Kegembiraan Kecil di Gang Abdul Jabar




Seorang pemain Lenong Betawi dari Sanggar Kembang Kelapa, sedang membenahi pakaiannya, menghadap ke Mural karya komunitas  Urbanspace di Kelurahan Jagakarsa, Jakarta Selatan, Foto:
 Fendi Siregar


Sebuah momen kegembiraan sederhana dirayakan di gang kecil berjuluk Abdul Jabar, di Kelurahan Jagakarsa, Jakarta Selatan. Abdul Jabar diambil dari tokoh masyarakat Betawi setempat dan generasi penerusnya mengabadikan namanya pada sebuah jalan.
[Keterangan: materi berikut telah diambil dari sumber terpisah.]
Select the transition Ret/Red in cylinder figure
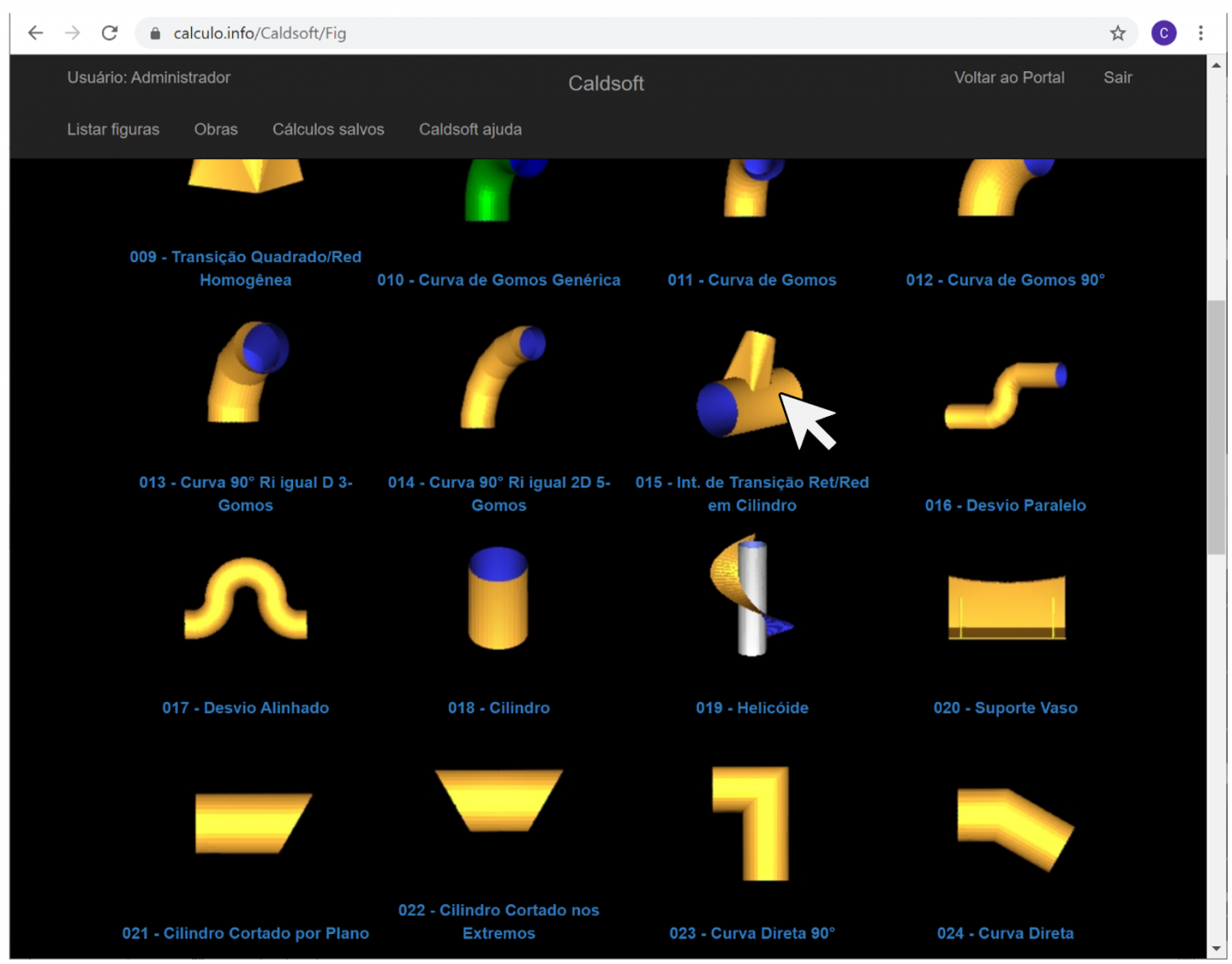This screenshot has height=964, width=1232. click(x=748, y=387)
Kegembiraan-kegembiraan mungil memang didamba warga Jakarta. Utamanya, mereka yang kurang beruntung, yakni lapisan masyarakat paling bawah. Sebab kota raksasa ini menanggung beban banyak hal, seperti biaya hidup melecut tinggi, ketimpangan sosial makin terenggang lebar dan meledaknya populasi yang memicu kelelahan psikologis dari hari ke hari. Acapkali, ada dua pilihan tersisa bagi penghuninya: terus bertahan atau menyerah; terdesak keluar dari Jakarta.  

Lembaga dunia independen dari AS, Demographia dengan Annual World Urban Areas melansir datanya pada 2017 bahwa teritori Asia secara pesat mendominasi ranking  kota-kota yang berpopulasi terpadat sedunia.  Wilayah kota Tokyo-Yokohama masih mempertahankan area urban yang terpadat bahkan sampai enam dekade. Estimasinya, daerah Tokyo-Yokohama yang ditopang oleh kota-kota kecil sebagai kota satelitnya memiliki 37,9 juta jiwa penduduk.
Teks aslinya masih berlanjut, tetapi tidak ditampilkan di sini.